By Doug Larsen
First, let’s discuss blinds. There are many types, but what works best is a blind that will blend in with the surroundings of where you are seeing ducks. If the ducks are in a cornfield, build a blind and cover it with cornstalks, in a marsh, use cattails or tules or cut phragmites. When you cut your blind covering, always cut it well away from your blind site. Don’t denude the spot next to your blind in order to cover it-that will look as unnatural as no blind at all. When covering the blind, there is no such thing as too much camouflage. A good friend of ours says that the blind is concealed properly when you have to “shoot your way out.”
As far as placement goes, set your blind where the ducks will be, and if you have a choice get the sun and prevailing wind at your back, or try to get on a peninsula or island where you could have water on three or four sides. In a field, pay attention to the area the birds are using first, then wind, then sun. Set your blind up, and keep the surrounding area clean and untrampled. There weren’t empty soda cans or bits of treated wood or empty shotgun shells there last month, and there should be any there now. Not only is that just a good hunting policy, but it is also good for the world as well.
Entire books have been written about how to place decoys and just last season we hunted over decoys spreads that were as small as three decoys, to spreads of over 1200 ducks and geese.
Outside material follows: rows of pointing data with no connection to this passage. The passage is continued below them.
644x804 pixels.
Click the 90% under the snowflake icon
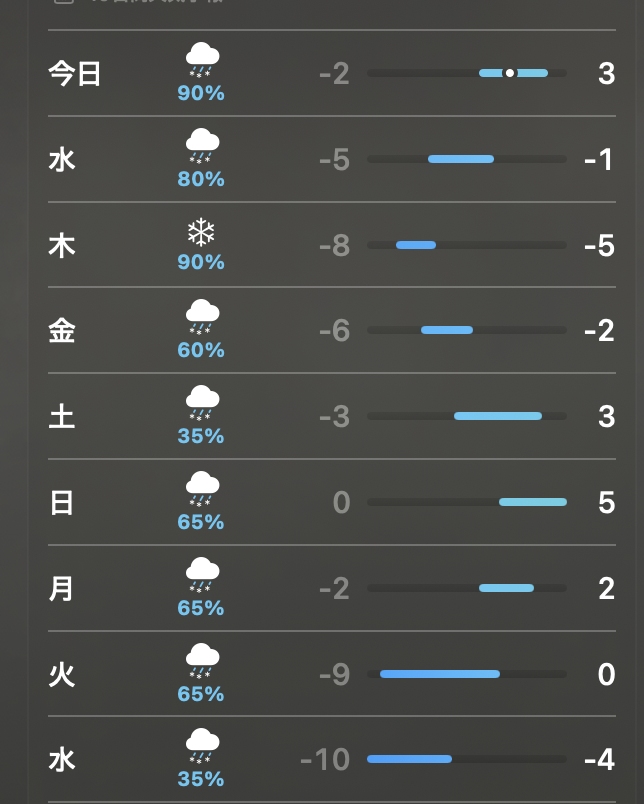(x=201, y=263)
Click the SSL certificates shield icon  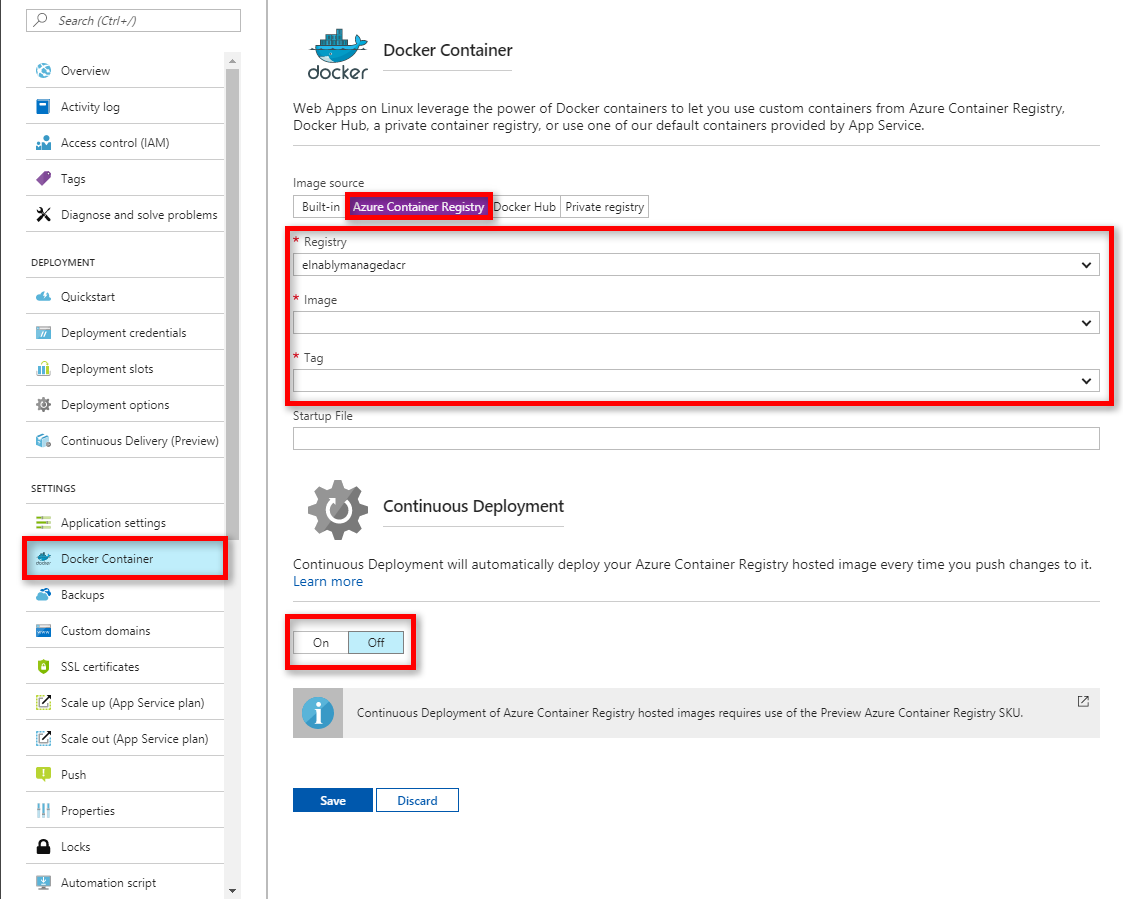point(44,667)
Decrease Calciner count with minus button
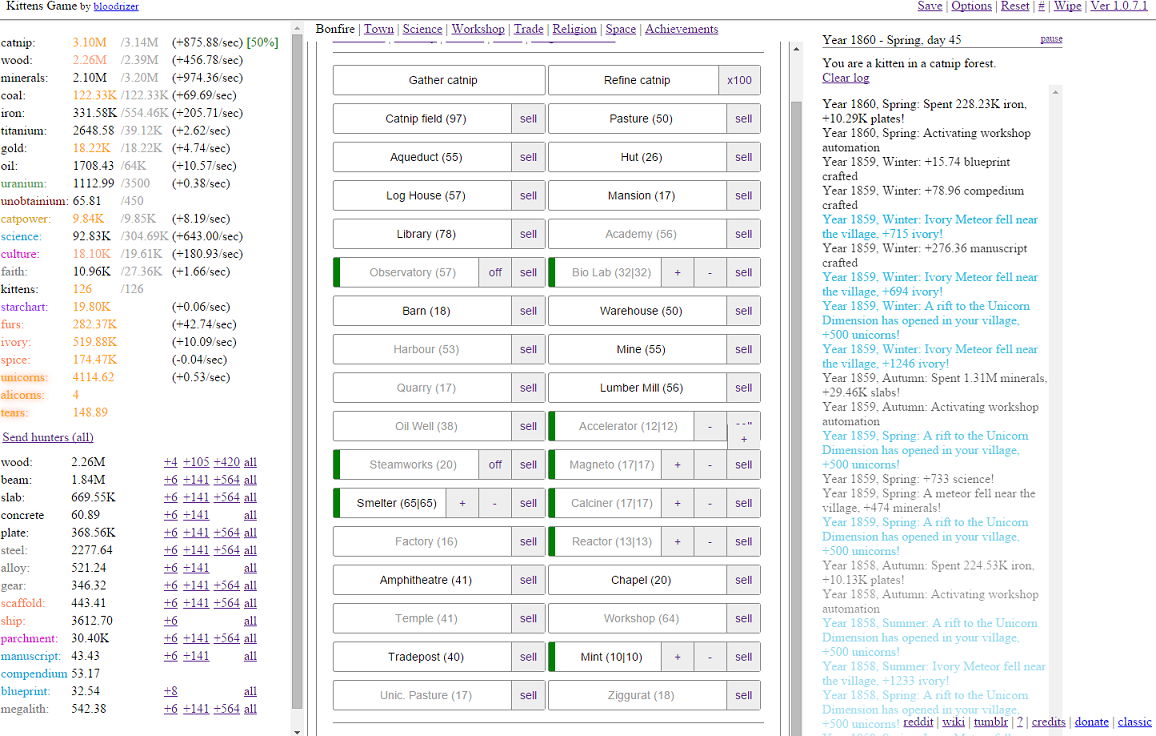Image resolution: width=1156 pixels, height=736 pixels. point(710,503)
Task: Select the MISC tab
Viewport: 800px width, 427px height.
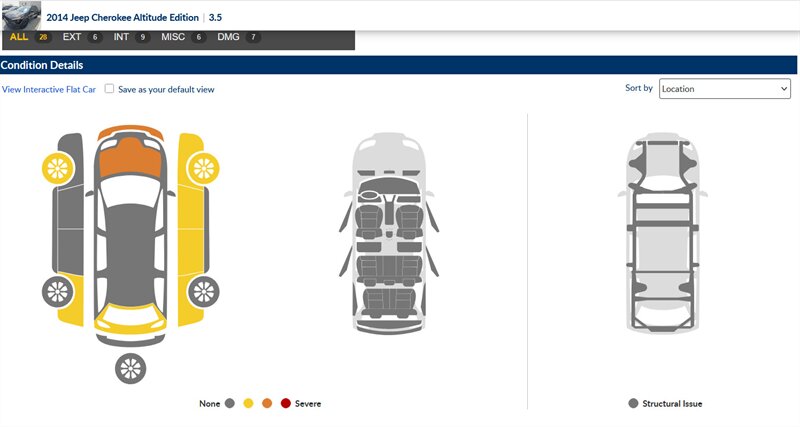Action: click(x=182, y=37)
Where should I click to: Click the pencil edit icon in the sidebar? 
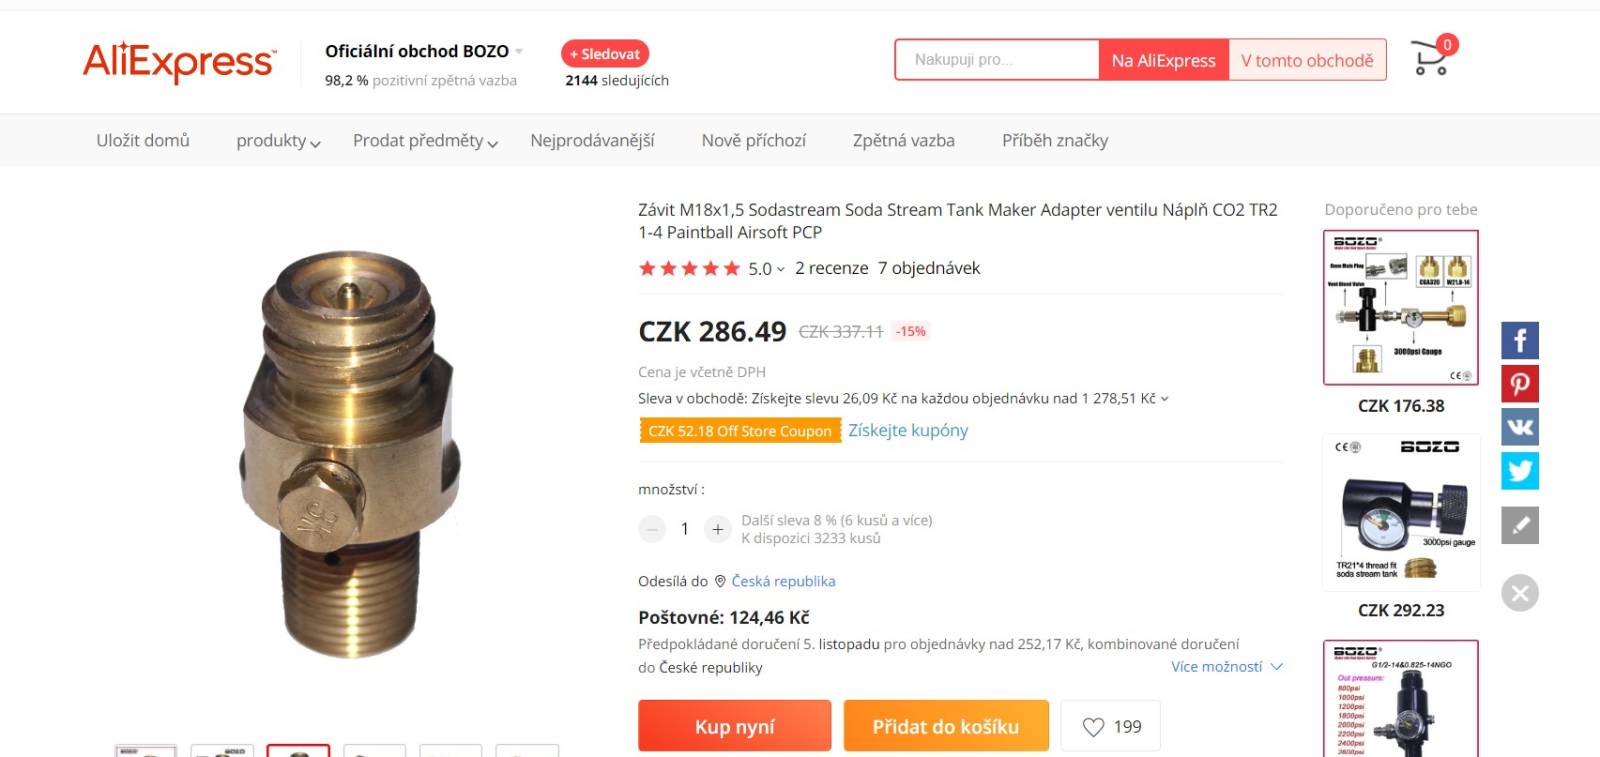pyautogui.click(x=1519, y=525)
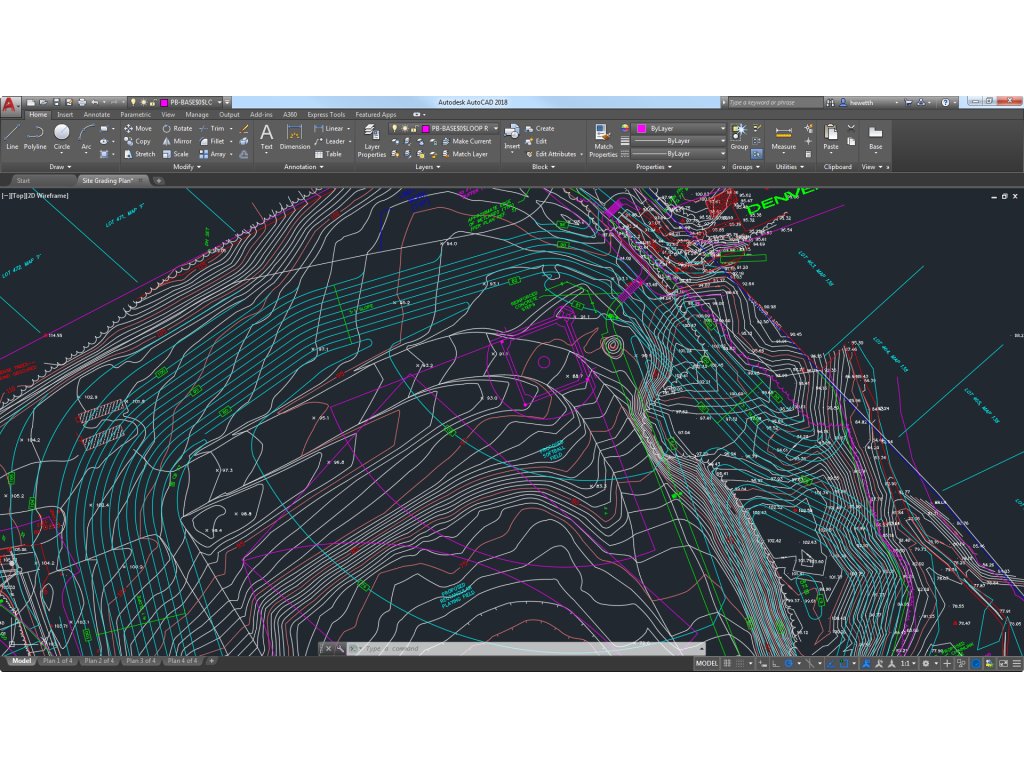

It is all about what it takes to attract and finish the birds.
Many “old-timers” will tell you to put decoys out in various shapes- mostly these are things like letters- for example, the “J” hook is a famous decoy pattern, with a long line running to the blind, and a shorter loop crossing the front of the blind- this is a great decoy spread, as long as you don’t deploy it in too formal a fashion. If a pilot, flying over the decoys would look at it and say “that’s the letter J,” well then you have failed.
Ducks don’t sit on the water in letters, they spread out naturally, in loose groups and twos and threes. Thus if you create a lazy letter “J” or a “W” constructed of loose groups of decoys, with the tips of the letters, or the farthest decoys no more than about 40-45 yards from your blind, you should be in good shape. The openings in the letters is where you’d like the ducks to land- and always try to get the wind and sun at your back, or off your side if at all possible. You’ll notice we mentioned sun and wind twice now- it is that important, truly. Ducks will always land into the wind, so you want to exploit that trait as much as possible.
Hopefully, these tips will help you get some ducks “feet down” over your decoys this season. Be safe, and have fun out there!